[What to produce] Render the material as a Markdown table with two columns, Row and Line, numbering each non-blank line and leaving out any blank ones.
=== Input ===
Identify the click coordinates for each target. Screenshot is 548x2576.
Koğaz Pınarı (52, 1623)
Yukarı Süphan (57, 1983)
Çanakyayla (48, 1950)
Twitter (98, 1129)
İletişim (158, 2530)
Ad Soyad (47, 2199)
===
[Response]
| Row | Line |
|---|---|
| 1 | Identify the click coordinates for each target. Screenshot is 548x2576. |
| 2 | Koğaz Pınarı (52, 1623) |
| 3 | Yukarı Süphan (57, 1983) |
| 4 | Çanakyayla (48, 1950) |
| 5 | Twitter (98, 1129) |
| 6 | İletişim (158, 2530) |
| 7 | Ad Soyad (47, 2199) |